Personal information
- Born: February 28, 1949 (age 77) Honolulu, Hawaii, U.S.
- Listed height: 6 ft 6 in (1.98 m)
- Listed weight: 269 lb (122 kg)

Career information
- High school: Saint Louis (Honolulu)
- College: Michigan State
- NFL draft: 1973: 9th round, 219th overall pick

Career history
- Kansas City Chiefs (1974–1979); San Francisco 49ers (1981);

Awards and highlights
- Second-team All-Big Ten (1972);

Career NFL statistics
- Games played: 72
- Games started: 65
- Fumble recoveries: 3
- Stats at Pro Football Reference

= Jim Nicholson (offensive lineman) =

American football player (born 1949)

James Burton Nicholson Jr. (born February 28, 1949) is an American former professional football player who was an offensive tackle in the National Football League (NFL).

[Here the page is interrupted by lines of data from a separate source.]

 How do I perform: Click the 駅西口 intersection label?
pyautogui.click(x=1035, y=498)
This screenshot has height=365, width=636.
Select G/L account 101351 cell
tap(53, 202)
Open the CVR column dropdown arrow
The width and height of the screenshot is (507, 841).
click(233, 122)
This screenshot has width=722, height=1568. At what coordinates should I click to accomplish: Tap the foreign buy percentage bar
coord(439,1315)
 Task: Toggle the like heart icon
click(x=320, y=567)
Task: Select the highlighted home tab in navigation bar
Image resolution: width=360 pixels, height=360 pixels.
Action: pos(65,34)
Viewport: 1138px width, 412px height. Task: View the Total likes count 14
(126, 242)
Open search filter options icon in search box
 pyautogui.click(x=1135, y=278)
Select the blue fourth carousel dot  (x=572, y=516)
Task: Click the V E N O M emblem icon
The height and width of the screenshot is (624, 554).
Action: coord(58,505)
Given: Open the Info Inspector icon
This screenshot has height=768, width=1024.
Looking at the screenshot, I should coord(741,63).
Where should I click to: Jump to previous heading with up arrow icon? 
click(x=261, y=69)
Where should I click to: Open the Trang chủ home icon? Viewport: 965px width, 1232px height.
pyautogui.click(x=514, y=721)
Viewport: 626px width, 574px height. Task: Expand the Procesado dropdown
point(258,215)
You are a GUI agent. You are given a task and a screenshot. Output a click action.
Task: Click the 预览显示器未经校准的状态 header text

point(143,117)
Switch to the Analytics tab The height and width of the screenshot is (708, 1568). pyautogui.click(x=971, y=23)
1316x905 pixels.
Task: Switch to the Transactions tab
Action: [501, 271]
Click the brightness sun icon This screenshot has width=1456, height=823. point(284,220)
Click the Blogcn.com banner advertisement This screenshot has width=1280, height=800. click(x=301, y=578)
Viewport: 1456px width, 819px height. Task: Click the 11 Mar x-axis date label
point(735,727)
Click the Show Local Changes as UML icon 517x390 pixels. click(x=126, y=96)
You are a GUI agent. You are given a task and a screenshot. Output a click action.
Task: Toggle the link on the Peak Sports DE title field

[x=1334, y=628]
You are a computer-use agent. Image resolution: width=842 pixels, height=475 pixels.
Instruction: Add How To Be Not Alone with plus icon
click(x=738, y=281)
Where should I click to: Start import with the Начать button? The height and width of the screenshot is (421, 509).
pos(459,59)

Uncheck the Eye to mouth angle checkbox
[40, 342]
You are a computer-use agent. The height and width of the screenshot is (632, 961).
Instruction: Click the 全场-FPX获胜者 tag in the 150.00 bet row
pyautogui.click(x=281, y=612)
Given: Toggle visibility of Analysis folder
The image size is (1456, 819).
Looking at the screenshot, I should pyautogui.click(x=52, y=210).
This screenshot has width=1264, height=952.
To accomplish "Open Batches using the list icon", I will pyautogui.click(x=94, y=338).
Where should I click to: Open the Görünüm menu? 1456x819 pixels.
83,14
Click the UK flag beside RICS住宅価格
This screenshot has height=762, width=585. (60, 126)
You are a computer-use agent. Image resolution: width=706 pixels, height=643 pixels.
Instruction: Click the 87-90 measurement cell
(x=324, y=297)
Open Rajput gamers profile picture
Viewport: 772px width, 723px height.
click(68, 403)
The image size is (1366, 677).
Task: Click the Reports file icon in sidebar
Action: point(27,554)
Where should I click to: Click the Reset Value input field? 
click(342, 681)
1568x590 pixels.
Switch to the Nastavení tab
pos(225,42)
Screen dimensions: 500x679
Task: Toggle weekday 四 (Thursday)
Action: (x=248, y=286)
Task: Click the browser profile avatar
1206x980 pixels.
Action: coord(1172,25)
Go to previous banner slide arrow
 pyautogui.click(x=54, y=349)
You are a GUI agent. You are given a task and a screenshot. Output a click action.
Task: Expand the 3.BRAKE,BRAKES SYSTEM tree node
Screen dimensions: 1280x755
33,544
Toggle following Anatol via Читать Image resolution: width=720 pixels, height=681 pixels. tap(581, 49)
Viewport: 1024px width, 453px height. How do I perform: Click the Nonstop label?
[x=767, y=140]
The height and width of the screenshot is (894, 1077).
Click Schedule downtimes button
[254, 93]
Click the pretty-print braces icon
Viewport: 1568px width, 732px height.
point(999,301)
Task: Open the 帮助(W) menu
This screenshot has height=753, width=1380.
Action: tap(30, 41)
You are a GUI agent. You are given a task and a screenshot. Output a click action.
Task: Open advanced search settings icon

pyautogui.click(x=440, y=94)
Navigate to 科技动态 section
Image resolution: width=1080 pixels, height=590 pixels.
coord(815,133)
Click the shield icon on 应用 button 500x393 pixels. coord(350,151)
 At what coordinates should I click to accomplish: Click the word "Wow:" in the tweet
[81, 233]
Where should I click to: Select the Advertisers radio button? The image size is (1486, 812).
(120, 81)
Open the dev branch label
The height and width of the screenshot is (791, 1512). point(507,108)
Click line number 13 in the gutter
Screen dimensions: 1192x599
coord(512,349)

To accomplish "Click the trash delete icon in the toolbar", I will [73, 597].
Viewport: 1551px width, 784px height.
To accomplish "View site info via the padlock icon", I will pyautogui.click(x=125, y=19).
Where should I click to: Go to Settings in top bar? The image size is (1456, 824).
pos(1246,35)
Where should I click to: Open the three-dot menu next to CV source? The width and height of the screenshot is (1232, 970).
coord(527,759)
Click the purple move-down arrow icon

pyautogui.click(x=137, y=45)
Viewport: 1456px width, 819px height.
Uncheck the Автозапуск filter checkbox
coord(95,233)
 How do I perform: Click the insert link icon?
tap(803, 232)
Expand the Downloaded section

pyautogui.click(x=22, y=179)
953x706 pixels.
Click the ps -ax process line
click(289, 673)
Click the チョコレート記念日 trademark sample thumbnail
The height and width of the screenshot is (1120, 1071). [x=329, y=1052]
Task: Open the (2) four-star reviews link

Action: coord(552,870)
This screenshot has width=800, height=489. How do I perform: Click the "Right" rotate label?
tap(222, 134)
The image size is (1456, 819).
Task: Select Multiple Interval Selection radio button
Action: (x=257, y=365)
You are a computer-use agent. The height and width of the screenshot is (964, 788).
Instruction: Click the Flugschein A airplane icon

He played college football for the Michigan State Spartans. Nicholson was selected in ninth round of the 1973 NFL draft by the Los Angeles Rams and was traded in 1974 to the Kansas City Chiefs for a fifth-round draft pick. He started at right tackle for the Chiefs for six seasons, from 1974 to 1979. He was picked up on waivers by the San Diego Chargers in 1980 and played one game with the San Francisco 49ers in 1981.

On December 4, 2024, Nicholson was inducted into the Polynesian Football Hall of Fame.